[[ The records open ]]
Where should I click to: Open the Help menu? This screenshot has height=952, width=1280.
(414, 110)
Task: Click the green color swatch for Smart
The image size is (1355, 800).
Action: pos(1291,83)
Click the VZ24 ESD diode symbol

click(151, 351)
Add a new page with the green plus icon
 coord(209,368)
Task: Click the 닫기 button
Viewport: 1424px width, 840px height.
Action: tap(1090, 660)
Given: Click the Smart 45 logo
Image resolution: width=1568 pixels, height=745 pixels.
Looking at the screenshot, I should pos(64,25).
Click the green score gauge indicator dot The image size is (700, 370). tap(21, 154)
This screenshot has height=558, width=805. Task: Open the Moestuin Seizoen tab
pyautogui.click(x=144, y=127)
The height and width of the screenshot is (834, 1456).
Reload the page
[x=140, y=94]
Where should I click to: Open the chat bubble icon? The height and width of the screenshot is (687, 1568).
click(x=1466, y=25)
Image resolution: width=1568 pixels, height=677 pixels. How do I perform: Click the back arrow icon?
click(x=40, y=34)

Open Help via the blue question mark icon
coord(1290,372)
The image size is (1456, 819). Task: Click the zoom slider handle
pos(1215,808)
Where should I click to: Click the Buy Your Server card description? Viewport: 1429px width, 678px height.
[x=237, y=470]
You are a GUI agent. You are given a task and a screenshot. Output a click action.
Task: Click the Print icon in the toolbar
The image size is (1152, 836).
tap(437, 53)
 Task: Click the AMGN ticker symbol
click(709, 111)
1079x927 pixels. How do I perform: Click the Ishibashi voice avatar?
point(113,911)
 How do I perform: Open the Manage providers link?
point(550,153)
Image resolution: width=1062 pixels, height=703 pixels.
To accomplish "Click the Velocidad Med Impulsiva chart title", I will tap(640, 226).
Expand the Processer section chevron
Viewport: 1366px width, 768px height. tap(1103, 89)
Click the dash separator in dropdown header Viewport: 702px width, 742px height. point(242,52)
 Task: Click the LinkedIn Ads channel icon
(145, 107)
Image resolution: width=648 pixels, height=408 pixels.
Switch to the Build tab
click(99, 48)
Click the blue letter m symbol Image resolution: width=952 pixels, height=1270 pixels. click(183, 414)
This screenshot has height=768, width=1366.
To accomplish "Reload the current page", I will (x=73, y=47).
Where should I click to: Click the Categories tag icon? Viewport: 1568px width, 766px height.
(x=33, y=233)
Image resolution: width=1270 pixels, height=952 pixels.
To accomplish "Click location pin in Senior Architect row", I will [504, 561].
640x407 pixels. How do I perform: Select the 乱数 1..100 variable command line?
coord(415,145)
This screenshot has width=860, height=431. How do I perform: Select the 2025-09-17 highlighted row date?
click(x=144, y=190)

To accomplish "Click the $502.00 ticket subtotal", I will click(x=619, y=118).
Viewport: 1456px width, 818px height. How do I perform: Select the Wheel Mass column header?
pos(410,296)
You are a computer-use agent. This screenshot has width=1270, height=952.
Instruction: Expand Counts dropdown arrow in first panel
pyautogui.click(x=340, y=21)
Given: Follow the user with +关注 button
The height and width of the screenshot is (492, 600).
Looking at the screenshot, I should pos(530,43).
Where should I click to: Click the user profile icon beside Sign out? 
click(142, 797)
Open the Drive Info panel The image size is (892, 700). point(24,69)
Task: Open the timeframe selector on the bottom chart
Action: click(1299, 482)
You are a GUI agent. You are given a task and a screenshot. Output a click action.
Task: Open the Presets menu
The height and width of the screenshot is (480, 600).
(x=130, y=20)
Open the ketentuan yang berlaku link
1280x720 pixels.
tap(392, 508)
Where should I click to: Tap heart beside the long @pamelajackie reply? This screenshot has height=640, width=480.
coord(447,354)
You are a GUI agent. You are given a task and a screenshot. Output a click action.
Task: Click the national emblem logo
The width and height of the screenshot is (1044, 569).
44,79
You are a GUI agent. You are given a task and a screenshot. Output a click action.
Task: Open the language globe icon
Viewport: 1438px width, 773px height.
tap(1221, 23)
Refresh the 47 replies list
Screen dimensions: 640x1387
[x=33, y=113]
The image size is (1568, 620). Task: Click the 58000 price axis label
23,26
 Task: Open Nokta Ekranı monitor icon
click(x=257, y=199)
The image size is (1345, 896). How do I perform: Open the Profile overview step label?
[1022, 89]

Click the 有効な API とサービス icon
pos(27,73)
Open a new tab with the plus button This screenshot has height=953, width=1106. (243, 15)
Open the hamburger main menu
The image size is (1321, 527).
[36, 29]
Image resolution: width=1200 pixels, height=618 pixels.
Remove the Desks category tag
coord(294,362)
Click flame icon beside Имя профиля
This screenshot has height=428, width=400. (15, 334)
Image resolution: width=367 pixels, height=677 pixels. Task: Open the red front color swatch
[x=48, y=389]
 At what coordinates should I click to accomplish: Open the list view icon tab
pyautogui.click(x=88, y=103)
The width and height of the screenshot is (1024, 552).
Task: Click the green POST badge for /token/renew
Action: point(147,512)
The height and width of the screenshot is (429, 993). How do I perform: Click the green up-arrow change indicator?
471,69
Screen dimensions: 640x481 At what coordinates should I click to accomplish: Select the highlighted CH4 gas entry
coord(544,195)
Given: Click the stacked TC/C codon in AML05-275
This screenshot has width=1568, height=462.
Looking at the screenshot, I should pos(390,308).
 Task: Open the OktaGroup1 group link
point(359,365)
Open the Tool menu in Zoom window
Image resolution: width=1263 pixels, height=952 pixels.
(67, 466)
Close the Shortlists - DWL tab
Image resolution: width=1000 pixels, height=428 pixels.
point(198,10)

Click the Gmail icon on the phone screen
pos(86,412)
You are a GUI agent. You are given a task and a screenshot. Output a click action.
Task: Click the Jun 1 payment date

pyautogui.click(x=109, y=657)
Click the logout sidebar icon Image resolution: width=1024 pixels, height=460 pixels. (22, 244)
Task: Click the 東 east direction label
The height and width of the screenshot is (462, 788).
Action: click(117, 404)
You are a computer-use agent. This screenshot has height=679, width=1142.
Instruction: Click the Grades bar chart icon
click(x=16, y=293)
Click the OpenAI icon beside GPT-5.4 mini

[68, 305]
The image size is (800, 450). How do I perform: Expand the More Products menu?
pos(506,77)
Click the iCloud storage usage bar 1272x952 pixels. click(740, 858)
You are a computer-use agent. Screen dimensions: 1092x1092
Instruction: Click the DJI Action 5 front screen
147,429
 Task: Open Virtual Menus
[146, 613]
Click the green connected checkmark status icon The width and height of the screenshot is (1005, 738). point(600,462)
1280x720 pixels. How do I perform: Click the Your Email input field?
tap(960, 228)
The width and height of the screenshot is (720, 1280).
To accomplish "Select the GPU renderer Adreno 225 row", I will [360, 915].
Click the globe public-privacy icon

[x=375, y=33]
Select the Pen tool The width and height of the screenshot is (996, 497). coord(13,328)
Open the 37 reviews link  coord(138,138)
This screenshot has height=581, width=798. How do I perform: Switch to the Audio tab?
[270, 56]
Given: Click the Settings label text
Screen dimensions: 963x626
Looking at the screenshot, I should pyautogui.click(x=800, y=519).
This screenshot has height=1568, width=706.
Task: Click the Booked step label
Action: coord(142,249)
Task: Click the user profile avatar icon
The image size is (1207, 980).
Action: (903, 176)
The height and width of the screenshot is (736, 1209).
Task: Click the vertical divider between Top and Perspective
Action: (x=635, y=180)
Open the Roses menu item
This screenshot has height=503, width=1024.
[[ The records closed ]]
> _What is expected_:
Each line of the data should be transcribed exactly.

> _Answer to this exercise_:
Where should I click to: Open the Help menu? This screenshot has height=952, width=1280.
(414, 110)
Task: Click the green color swatch for Smart
The image size is (1355, 800).
Action: pos(1291,83)
Click the VZ24 ESD diode symbol

click(151, 351)
Add a new page with the green plus icon
 coord(209,368)
Task: Click the 닫기 button
Viewport: 1424px width, 840px height.
Action: tap(1090, 660)
Given: Click the Smart 45 logo
Image resolution: width=1568 pixels, height=745 pixels.
Looking at the screenshot, I should pos(64,25).
Click the green score gauge indicator dot The image size is (700, 370). tap(21, 154)
This screenshot has height=558, width=805. Task: Open the Moestuin Seizoen tab
pyautogui.click(x=144, y=127)
The height and width of the screenshot is (834, 1456).
Reload the page
[x=140, y=94]
Where should I click to: Open the chat bubble icon? The height and width of the screenshot is (687, 1568).
click(x=1466, y=25)
Image resolution: width=1568 pixels, height=677 pixels. How do I perform: Click the back arrow icon?
click(x=40, y=34)

Open Help via the blue question mark icon
coord(1290,372)
The image size is (1456, 819). Task: Click the zoom slider handle
pos(1215,808)
Where should I click to: Click the Buy Your Server card description? Viewport: 1429px width, 678px height.
[x=237, y=470]
You are a GUI agent. You are given a task and a screenshot. Output a click action.
Task: Click the Print icon in the toolbar
The image size is (1152, 836).
tap(437, 53)
 Task: Click the AMGN ticker symbol
click(709, 111)
1079x927 pixels. How do I perform: Click the Ishibashi voice avatar?
point(113,911)
 How do I perform: Open the Manage providers link?
point(550,153)
Image resolution: width=1062 pixels, height=703 pixels.
To accomplish "Click the Velocidad Med Impulsiva chart title", I will tap(640, 226).
Expand the Processer section chevron
Viewport: 1366px width, 768px height. tap(1103, 89)
Click the dash separator in dropdown header Viewport: 702px width, 742px height. point(242,52)
 Task: Click the LinkedIn Ads channel icon
(145, 107)
Image resolution: width=648 pixels, height=408 pixels.
Switch to the Build tab
click(99, 48)
Click the blue letter m symbol Image resolution: width=952 pixels, height=1270 pixels. click(183, 414)
This screenshot has height=768, width=1366.
To accomplish "Reload the current page", I will (x=73, y=47).
Where should I click to: Click the Categories tag icon? Viewport: 1568px width, 766px height.
(x=33, y=233)
Image resolution: width=1270 pixels, height=952 pixels.
To accomplish "Click location pin in Senior Architect row", I will [504, 561].
640x407 pixels. How do I perform: Select the 乱数 1..100 variable command line?
coord(415,145)
This screenshot has width=860, height=431. How do I perform: Select the 2025-09-17 highlighted row date?
click(x=144, y=190)

To accomplish "Click the $502.00 ticket subtotal", I will click(x=619, y=118).
Viewport: 1456px width, 818px height. How do I perform: Select the Wheel Mass column header?
pos(410,296)
You are a computer-use agent. This screenshot has width=1270, height=952.
Instruction: Expand Counts dropdown arrow in first panel
pyautogui.click(x=340, y=21)
Given: Follow the user with +关注 button
The height and width of the screenshot is (492, 600).
Looking at the screenshot, I should pos(530,43).
Where should I click to: Click the user profile icon beside Sign out? 
click(142, 797)
Open the Drive Info panel The image size is (892, 700). point(24,69)
Task: Open the timeframe selector on the bottom chart
Action: click(1299, 482)
You are a GUI agent. You are given a task and a screenshot. Output a click action.
Task: Open the Presets menu
The height and width of the screenshot is (480, 600).
(x=130, y=20)
Open the ketentuan yang berlaku link
1280x720 pixels.
tap(392, 508)
Where should I click to: Tap heart beside the long @pamelajackie reply? This screenshot has height=640, width=480.
coord(447,354)
You are a GUI agent. You are given a task and a screenshot. Output a click action.
Task: Click the national emblem logo
The width and height of the screenshot is (1044, 569).
44,79
You are a GUI agent. You are given a task and a screenshot. Output a click action.
Task: Open the language globe icon
Viewport: 1438px width, 773px height.
tap(1221, 23)
Refresh the 47 replies list
Screen dimensions: 640x1387
[x=33, y=113]
The image size is (1568, 620). Task: Click the 58000 price axis label
23,26
 Task: Open Nokta Ekranı monitor icon
click(x=257, y=199)
The image size is (1345, 896). How do I perform: Open the Profile overview step label?
[1022, 89]

Click the 有効な API とサービス icon
pos(27,73)
Open a new tab with the plus button This screenshot has height=953, width=1106. (243, 15)
Open the hamburger main menu
The image size is (1321, 527).
[36, 29]
Image resolution: width=1200 pixels, height=618 pixels.
Remove the Desks category tag
coord(294,362)
Click flame icon beside Имя профиля
This screenshot has height=428, width=400. (15, 334)
Image resolution: width=367 pixels, height=677 pixels. Task: Open the red front color swatch
[x=48, y=389]
 At what coordinates should I click to accomplish: Open the list view icon tab
pyautogui.click(x=88, y=103)
The width and height of the screenshot is (1024, 552).
Task: Click the green POST badge for /token/renew
Action: point(147,512)
The height and width of the screenshot is (429, 993). How do I perform: Click the green up-arrow change indicator?
471,69
Screen dimensions: 640x481 At what coordinates should I click to accomplish: Select the highlighted CH4 gas entry
coord(544,195)
Given: Click the stacked TC/C codon in AML05-275
This screenshot has width=1568, height=462.
Looking at the screenshot, I should pos(390,308).
 Task: Open the OktaGroup1 group link
point(359,365)
Open the Tool menu in Zoom window
Image resolution: width=1263 pixels, height=952 pixels.
(67, 466)
Close the Shortlists - DWL tab
Image resolution: width=1000 pixels, height=428 pixels.
point(198,10)

Click the Gmail icon on the phone screen
pos(86,412)
You are a GUI agent. You are given a task and a screenshot. Output a click action.
Task: Click the Jun 1 payment date

pyautogui.click(x=109, y=657)
Click the logout sidebar icon Image resolution: width=1024 pixels, height=460 pixels. (22, 244)
Task: Click the 東 east direction label
The height and width of the screenshot is (462, 788).
Action: click(117, 404)
You are a computer-use agent. This screenshot has height=679, width=1142.
Instruction: Click the Grades bar chart icon
click(x=16, y=293)
Click the OpenAI icon beside GPT-5.4 mini

[68, 305]
The image size is (800, 450). How do I perform: Expand the More Products menu?
pos(506,77)
Click the iCloud storage usage bar 1272x952 pixels. click(740, 858)
You are a computer-use agent. Screen dimensions: 1092x1092
Instruction: Click the DJI Action 5 front screen
147,429
 Task: Open Virtual Menus
[146, 613]
Click the green connected checkmark status icon The width and height of the screenshot is (1005, 738). point(600,462)
1280x720 pixels. How do I perform: Click the Your Email input field?
tap(960, 228)
The width and height of the screenshot is (720, 1280).
To accomplish "Select the GPU renderer Adreno 225 row", I will [360, 915].
Click the globe public-privacy icon

[x=375, y=33]
Select the Pen tool The width and height of the screenshot is (996, 497). coord(13,328)
Open the 37 reviews link  coord(138,138)
This screenshot has height=581, width=798. How do I perform: Switch to the Audio tab?
[270, 56]
Given: Click the Settings label text
Screen dimensions: 963x626
Looking at the screenshot, I should pyautogui.click(x=800, y=519).
This screenshot has height=1568, width=706.
Task: Click the Booked step label
Action: coord(142,249)
Task: Click the user profile avatar icon
The image size is (1207, 980).
Action: (903, 176)
The height and width of the screenshot is (736, 1209).
Task: Click the vertical divider between Top and Perspective
Action: (x=635, y=180)
Open the Roses menu item
This screenshot has height=503, width=1024.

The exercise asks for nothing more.